I thought it would be fun to bring treats for the car ride. So I baked this easy biscotti recipe before we headed out. It took 1 hr from start to finish and I was able to get myself ready and the biscotti were warm when I brought them to the car!
Ingredients:
2 Sticks softened butter (1 Cup)
½ Cup Sugar
½ Cup Splenda
3 Large Eggs
2 tsp Almond Extract
3 cups Whole Wheat Flour
1 ½ tsp baking powder
¼ cup almond slivers
¼ cup dried cranberries
Pre-Heat 325 Degrees
Cream the butter, sugar, eggs and extract in a large bowl
Wisk together the flour & baking powder in a small bowl and then add to the wet ingredients. Fold in the almond and cranberries, be careful not to over mix.
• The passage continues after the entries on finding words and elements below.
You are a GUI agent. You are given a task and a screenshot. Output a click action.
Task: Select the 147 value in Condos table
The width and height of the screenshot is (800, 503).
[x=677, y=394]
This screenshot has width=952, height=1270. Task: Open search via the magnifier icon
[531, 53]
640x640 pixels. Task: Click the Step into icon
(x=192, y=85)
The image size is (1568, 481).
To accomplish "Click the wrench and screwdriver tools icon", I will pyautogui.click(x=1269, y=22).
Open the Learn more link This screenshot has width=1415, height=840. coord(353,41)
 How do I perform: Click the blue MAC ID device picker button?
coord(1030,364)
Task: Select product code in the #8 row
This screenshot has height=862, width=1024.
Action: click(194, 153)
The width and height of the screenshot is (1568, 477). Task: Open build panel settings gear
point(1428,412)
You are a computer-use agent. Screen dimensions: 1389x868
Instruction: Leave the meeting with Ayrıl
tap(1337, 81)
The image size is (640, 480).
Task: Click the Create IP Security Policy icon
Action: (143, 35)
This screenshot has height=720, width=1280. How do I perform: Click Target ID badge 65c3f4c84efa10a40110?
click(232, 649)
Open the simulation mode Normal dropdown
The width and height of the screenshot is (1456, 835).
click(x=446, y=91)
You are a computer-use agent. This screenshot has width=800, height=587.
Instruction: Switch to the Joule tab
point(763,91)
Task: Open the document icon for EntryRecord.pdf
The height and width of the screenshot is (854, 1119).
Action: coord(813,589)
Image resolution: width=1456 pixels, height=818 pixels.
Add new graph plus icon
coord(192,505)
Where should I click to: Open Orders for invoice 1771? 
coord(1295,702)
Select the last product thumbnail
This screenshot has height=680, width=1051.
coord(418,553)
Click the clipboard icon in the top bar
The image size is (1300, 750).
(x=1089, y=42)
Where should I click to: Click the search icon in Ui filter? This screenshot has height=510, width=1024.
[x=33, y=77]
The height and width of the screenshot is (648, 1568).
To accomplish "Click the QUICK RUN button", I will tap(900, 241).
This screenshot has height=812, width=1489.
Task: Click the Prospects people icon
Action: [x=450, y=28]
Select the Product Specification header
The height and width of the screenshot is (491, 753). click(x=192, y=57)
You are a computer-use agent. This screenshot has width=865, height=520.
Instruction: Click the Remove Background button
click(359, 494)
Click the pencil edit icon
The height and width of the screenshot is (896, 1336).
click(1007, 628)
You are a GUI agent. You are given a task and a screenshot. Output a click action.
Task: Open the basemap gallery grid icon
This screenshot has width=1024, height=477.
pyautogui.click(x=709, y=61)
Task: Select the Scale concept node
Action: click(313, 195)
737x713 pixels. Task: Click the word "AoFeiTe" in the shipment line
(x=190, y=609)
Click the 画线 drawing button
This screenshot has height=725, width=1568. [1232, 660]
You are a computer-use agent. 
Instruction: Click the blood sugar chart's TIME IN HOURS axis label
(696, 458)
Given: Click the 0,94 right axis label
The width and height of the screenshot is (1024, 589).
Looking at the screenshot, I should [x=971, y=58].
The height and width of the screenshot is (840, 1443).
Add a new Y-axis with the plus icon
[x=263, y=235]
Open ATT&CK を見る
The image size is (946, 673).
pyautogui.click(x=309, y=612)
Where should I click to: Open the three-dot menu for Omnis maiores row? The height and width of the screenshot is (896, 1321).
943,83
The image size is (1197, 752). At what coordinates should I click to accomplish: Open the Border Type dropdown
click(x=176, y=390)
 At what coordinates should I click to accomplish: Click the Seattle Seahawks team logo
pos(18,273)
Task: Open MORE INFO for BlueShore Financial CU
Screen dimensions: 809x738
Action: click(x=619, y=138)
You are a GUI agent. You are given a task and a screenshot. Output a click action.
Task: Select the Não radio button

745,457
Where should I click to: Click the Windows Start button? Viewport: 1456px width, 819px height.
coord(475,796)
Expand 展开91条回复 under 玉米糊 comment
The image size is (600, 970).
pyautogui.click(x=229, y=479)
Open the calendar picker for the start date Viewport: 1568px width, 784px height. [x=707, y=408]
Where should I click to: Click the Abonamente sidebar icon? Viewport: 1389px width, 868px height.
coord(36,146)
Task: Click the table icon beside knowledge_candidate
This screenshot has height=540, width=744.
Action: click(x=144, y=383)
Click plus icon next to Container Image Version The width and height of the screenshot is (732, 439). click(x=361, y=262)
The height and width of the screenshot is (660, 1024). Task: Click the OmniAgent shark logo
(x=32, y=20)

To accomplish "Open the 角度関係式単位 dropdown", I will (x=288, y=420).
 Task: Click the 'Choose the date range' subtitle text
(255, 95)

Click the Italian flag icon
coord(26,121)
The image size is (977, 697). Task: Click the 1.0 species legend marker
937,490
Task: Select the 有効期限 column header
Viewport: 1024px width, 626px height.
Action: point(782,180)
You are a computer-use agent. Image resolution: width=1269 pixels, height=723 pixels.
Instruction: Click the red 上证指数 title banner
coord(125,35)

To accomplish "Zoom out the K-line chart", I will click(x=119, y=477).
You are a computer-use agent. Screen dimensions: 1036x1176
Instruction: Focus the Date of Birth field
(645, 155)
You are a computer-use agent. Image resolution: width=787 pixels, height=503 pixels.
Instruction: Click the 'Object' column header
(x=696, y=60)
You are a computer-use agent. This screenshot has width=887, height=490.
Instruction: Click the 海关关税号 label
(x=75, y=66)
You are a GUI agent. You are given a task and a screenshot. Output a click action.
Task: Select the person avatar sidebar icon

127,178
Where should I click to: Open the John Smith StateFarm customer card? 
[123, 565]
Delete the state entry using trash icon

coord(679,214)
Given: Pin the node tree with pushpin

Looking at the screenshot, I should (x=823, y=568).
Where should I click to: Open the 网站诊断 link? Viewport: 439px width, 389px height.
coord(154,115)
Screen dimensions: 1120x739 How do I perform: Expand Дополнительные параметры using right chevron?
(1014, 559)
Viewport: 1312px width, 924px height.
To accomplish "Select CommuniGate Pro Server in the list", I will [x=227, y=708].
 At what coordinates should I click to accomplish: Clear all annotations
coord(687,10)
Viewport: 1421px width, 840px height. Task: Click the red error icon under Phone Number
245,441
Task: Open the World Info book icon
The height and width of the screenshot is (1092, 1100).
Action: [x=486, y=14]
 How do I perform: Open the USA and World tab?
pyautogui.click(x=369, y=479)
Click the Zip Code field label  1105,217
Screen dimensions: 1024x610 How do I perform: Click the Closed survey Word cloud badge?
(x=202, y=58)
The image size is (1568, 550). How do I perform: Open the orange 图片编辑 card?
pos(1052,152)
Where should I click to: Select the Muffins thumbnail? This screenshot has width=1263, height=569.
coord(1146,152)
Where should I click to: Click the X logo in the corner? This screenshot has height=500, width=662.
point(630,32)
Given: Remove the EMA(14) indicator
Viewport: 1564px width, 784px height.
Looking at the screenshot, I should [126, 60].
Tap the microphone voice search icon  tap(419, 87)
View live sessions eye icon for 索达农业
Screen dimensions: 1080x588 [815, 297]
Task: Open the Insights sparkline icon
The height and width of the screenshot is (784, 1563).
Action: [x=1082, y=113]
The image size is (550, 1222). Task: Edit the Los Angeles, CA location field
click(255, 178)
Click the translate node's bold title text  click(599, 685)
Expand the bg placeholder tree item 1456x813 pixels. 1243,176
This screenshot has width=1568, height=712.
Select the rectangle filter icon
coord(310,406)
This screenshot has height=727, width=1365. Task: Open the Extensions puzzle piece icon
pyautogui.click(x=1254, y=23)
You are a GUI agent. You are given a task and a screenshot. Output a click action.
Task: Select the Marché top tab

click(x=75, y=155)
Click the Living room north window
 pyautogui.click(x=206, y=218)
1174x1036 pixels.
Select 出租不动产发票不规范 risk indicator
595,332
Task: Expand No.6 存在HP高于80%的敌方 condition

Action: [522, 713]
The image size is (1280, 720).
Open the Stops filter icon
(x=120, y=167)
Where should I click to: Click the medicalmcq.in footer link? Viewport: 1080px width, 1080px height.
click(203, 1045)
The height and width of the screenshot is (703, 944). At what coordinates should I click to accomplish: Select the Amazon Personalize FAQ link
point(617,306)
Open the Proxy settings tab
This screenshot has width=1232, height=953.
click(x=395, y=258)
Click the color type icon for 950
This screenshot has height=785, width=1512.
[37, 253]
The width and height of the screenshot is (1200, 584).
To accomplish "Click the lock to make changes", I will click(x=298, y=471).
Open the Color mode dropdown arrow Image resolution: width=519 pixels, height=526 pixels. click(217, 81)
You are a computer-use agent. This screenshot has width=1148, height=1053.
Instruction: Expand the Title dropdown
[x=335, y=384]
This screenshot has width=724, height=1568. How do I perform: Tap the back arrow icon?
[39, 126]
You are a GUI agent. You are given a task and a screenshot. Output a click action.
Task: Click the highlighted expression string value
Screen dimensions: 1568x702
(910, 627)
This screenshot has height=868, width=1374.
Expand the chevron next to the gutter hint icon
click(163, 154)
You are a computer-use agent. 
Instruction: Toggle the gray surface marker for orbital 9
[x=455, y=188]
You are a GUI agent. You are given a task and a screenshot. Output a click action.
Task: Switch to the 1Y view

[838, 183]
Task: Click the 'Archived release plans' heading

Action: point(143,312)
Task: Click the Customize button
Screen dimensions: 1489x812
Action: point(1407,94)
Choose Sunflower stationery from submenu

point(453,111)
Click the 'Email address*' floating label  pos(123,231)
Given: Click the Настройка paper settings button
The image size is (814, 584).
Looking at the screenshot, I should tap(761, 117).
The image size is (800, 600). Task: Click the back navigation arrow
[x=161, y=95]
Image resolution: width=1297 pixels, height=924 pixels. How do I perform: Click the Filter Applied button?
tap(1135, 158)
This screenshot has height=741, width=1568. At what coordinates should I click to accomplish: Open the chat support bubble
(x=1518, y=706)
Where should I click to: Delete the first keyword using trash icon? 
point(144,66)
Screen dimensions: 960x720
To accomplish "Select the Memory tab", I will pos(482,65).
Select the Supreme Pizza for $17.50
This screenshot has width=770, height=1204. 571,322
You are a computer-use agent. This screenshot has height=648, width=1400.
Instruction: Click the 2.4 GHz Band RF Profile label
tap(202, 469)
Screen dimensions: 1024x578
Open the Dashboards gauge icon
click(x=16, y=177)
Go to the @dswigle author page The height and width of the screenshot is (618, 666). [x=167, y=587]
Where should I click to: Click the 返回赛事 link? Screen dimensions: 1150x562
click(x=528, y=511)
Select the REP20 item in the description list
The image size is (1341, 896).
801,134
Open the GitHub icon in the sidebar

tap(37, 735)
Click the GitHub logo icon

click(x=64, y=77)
On a silpat or floured surface, take 1/3 of the mixture and shape into a ½” thick rectangle patty. Approx 3”x 10”. Repeat with the remaining 2 portions and bake 25 - 30 minutes on baking sheets. Remove and cool 20 minutes. Cut the patty on the diagonal into 1/2 ” thick slices and bake 5 minutes on each side until dry and lightly toasted.
Alternative combinations:
Hazelnuts & walnuts
Fennel or peppercorns
Thyme and lemon
Candied Orange, Ginger or lemon zest
Dried cherries, currants, raisins
Anise/ Vanilla extract
Espresso powder
HAPPY DIPPING!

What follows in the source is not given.